L’apposition, en France, de la marque française sur des produits destinés à l’exportation en Chine est constitutive de contrefaçon.

par Jeanne Daleaule 31 janvier 2018

La Cour de cassation, dans un arrêt du 17 janvier 2018, rappelle, sur le fondement des articles L. 713-2 et L. 716-10 du code de la propriété intellectuelle, que sont interdites, sauf autorisation du propriétaire, la reproduction d’une marque pour des produits ou services identiques à ceux désignés dans l’enregistrement, ainsi que l’exportation de marchandises présentées sous une marque contrefaisante.

Comme le précise la Cour au regard de l’interprétation jurisprudentielle de ces textes, une exception de motif légitime avait toutefois été posée il y a une dizaine d’années puisque la détention de tels produits revêtus du signe litigieux sur le territoire français, dans lequel ce signe était protégé en tant que marque, dès lors que ces produits étaient destinés à l’exportation vers des pays tiers dans lesquels ils étaient licitement commercialisés et qu’il n’existait pas de risque que ces marchandises puissent être initialement commercialisées en France, de sorte que les entreprises poursuivies n’avaient fait usage du signe litigieux qu’afin d’exercer leur droit exclusif portant sur la première mise sur le marché de produits revêtus du signe incriminé dans des pays où elles disposaient de ce droit, était possible (Com. 10 juill. 2007, n° 05-18.571, Bull. civ.
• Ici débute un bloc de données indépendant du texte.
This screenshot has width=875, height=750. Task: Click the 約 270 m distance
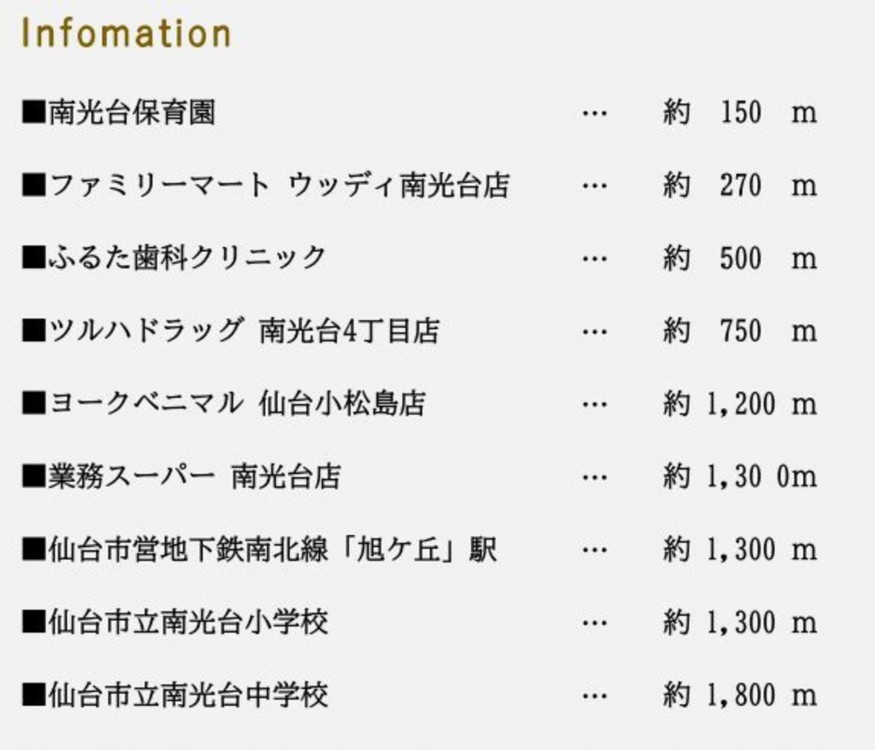(739, 186)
IV, n° 189 ; D. 2007. 2112, obs. J. Daleau ; ibid. 2009. 691, obs. S. Durrande ; Rev. crit. DIP 2008. 322, note E. Treppoz ; RTD com. 2007. 712, obs. J. Azéma ; JCP E 2007. II. 2269, note Passa ; Propr. ind. 2007. Étude 24, obs. Schaffner et Georges ; Propr. intell. 2008, n° 26, p. 151, obs. Buffet-Delmas).

La portée de cette exception, qui confortait le principe de la libre circulation des marchandises mais affaiblissait le droit des marques, est remise en cause par la chambre commerciale dans cet arrêt de revirement du 17 janvier 2018.

Reprenant les dispositions de l’article 5, § 1, de la directive 89/104 du 21 décembre 1988, rapprochant les législations des États membres sur les marques (codifiée par dir. CE 2008/95, 22 oct. 2008), et la jurisprudence de la Cour de justice de l’Union européenne (v. not. CJCE 20 nov. 2001, n° C-414/99, RTD com. 2002. 405, obs. M. Luby ; ibid. 480, obs. J. Azéma ; RTD eur. 2002. 387, obs. G. Bonet ; PIBD 2002. III. 506 ; 12 nov. 2002, n° C-206/01, D. 2003. 755, et les obs. , note P. de Candé ; RTD com. 2003. 415, obs. M. Luby ; RTD eur. 2004. 106, obs. G. Bonet ; JCP E 2003. 1468, n° 10, obs. Boespflug, Greffe et Barthélemy ; PIBD 2003. III. 263 ; Propr. intell. 2003, n° 7, p. 200, obs. Bonet ; RDPI nov. 2002, n° 141, p. 26), la Cour de cassation considère que face aux textes européens, qui ne prévoyaient pas une telle exception, le refus de constater une contrefaçon dans cette hypothèse ne pouvait être maintenu.

Ainsi, le pourvoi contre l’arrêt d’appel qui a constaté que la marque litigieuse était apposée en France (territoire sur lequel elle était protégée) et en a déduit, alors même que les produits en cause étaient destinés à l’importation en Chine, que la contrefaçon était constituée, ne pouvait qu’être rejeté. Le droit des marques s’en trouve renforcé.